╭──

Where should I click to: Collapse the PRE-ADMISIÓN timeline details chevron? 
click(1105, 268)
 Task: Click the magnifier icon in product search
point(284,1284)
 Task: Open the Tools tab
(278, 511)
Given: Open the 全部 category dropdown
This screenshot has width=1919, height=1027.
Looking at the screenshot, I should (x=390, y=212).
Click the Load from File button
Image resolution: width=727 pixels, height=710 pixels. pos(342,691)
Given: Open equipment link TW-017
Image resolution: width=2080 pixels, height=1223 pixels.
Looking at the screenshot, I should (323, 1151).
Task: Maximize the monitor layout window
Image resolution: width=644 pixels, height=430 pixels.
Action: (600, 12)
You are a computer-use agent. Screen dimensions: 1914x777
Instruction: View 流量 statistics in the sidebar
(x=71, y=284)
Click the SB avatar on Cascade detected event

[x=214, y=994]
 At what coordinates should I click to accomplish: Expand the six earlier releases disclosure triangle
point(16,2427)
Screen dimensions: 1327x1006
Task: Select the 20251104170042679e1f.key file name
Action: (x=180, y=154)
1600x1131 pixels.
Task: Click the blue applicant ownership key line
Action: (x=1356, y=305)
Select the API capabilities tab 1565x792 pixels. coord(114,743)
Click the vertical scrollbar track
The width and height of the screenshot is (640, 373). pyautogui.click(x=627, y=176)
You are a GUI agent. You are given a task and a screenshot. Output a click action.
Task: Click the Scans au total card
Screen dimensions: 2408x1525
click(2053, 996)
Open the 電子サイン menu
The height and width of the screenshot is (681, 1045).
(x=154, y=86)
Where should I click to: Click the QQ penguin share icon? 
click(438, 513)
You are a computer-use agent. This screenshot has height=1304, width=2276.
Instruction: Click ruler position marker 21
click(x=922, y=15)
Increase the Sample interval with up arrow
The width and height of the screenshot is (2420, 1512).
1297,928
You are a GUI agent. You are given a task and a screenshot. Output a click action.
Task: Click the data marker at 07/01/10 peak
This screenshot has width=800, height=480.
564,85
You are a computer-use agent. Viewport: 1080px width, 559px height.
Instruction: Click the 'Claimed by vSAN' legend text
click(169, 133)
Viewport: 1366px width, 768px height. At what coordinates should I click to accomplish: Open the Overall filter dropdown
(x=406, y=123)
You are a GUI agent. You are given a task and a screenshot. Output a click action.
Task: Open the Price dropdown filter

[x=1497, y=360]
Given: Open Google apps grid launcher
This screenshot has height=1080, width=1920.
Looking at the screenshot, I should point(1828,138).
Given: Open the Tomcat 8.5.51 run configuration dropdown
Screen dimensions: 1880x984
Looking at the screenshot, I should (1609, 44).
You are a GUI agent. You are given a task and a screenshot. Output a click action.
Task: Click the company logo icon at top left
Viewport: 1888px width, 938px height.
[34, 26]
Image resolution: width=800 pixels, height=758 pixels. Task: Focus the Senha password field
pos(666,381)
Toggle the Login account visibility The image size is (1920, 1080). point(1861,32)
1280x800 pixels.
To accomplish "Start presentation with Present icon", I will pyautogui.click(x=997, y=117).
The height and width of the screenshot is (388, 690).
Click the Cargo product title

╰──

_THE EXERCISE_.
Format the part of the material above that opens with the line containing "You are a computer-use agent. Screen" and closes with the line containing "(x=154, y=86)" as a numbered list, leaving out blank lines.

_FULL OUTPUT_.
1. You are a computer-use agent. Screen dimensions: 1914x777
2. Instruction: View 流量 statistics in the sidebar
3. (x=71, y=284)
4. Click the SB avatar on Cascade detected event
5. [x=214, y=994]
6.  At what coordinates should I click to accomplish: Expand the six earlier releases disclosure triangle
7. point(16,2427)
8. Screen dimensions: 1327x1006
9. Task: Select the 20251104170042679e1f.key file name
10. Action: (x=180, y=154)
11. 1600x1131 pixels.
12. Task: Click the blue applicant ownership key line
13. Action: (x=1356, y=305)
14. Select the API capabilities tab 1565x792 pixels. coord(114,743)
15. Click the vertical scrollbar track
16. The width and height of the screenshot is (640, 373). pyautogui.click(x=627, y=176)
17. You are a GUI agent. You are given a task and a screenshot. Output a click action.
18. Task: Click the Scans au total card
19. Screen dimensions: 2408x1525
20. click(2053, 996)
21. Open the 電子サイン menu
22. The height and width of the screenshot is (681, 1045).
23. (x=154, y=86)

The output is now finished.